Problem statement: The material below must be restated exactly, line by line.

### Extracted data ###

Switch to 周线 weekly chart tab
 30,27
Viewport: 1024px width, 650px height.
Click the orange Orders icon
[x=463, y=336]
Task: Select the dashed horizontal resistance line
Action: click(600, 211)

###

Answer to the exercise:
Switch to 周线 weekly chart tab
 30,27
Viewport: 1024px width, 650px height.
Click the orange Orders icon
[x=463, y=336]
Task: Select the dashed horizontal resistance line
Action: click(600, 211)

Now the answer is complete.